Stated goal
Copy every one of the records below word for word, but leave the pictures out.

......

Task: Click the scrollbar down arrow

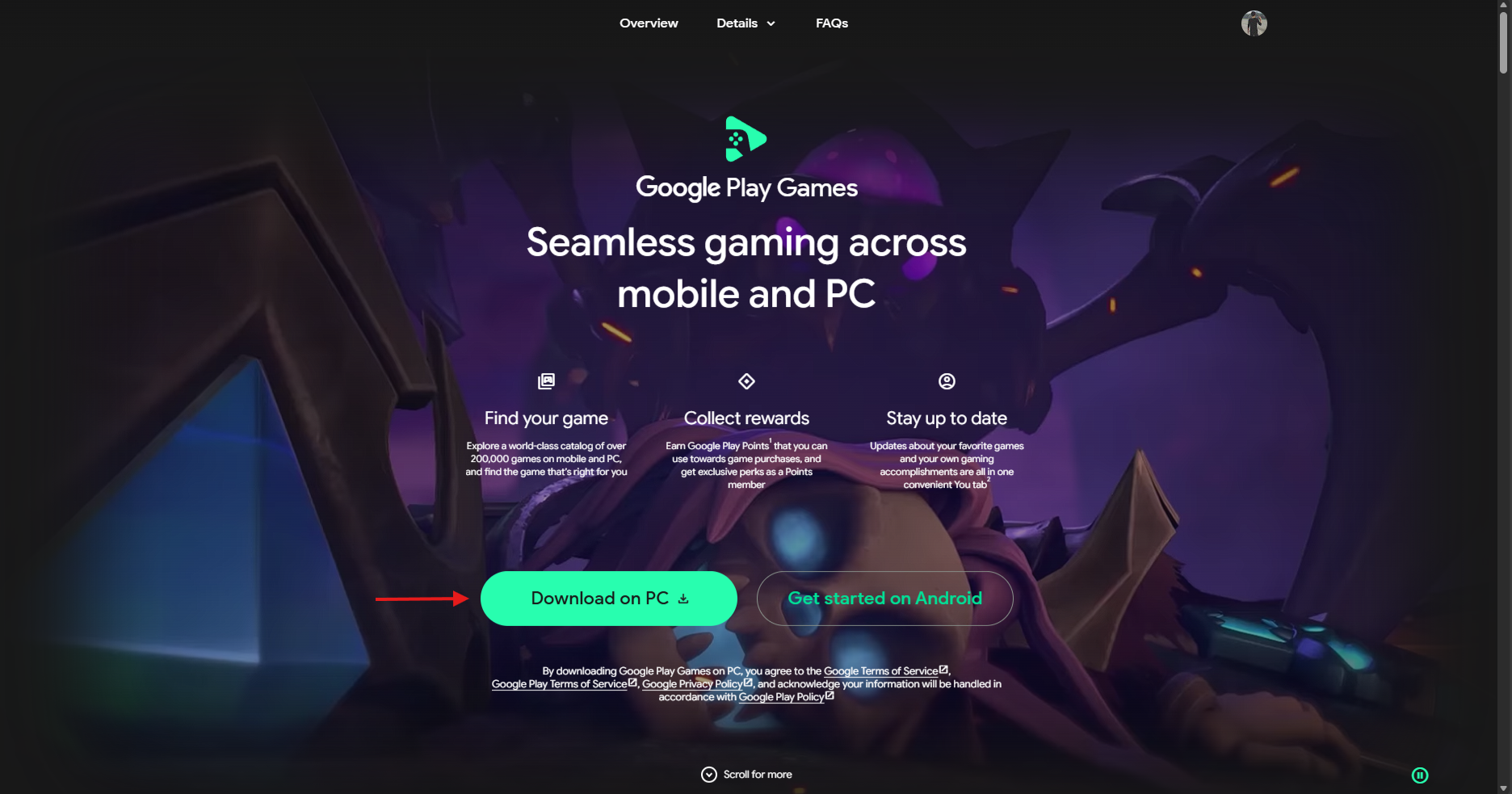Action: pyautogui.click(x=1503, y=788)
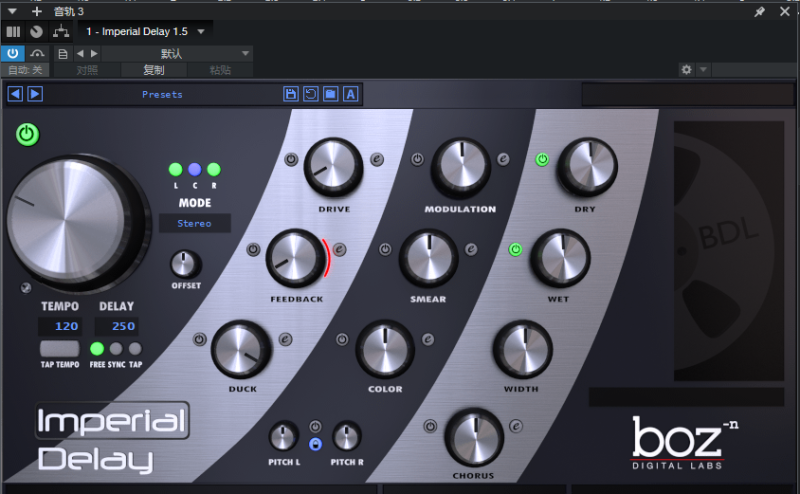
Task: Select the SYNC delay mode radio light
Action: point(116,349)
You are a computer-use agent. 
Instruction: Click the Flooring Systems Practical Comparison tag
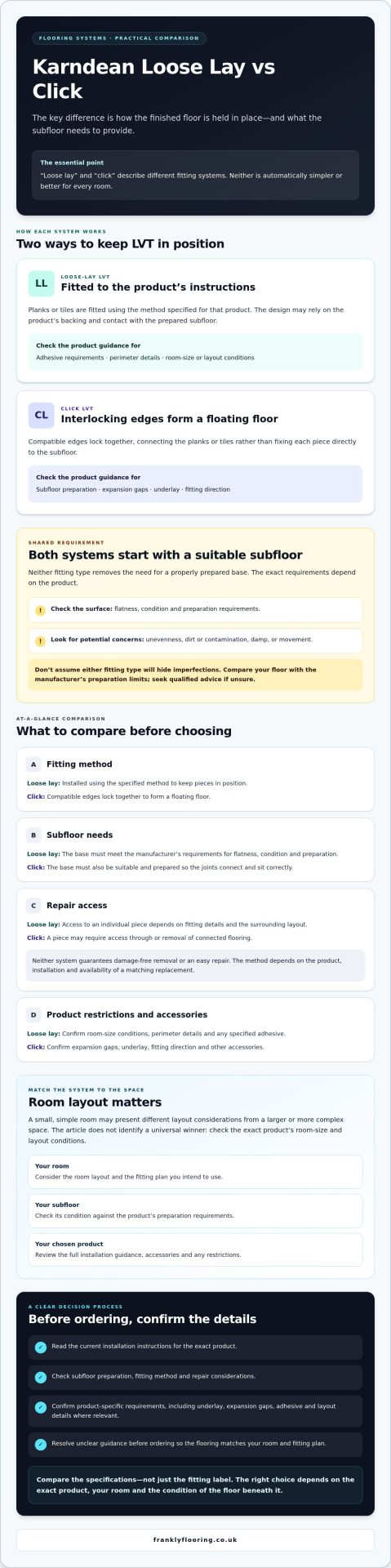119,38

......

Solution to this task
Task: Click the scrollbar down arrow

Action: pyautogui.click(x=1503, y=788)
Task: Select the SYNC delay mode radio light
Action: point(116,349)
You are a computer-use agent. 
Instruction: Click the Flooring Systems Practical Comparison tag
119,38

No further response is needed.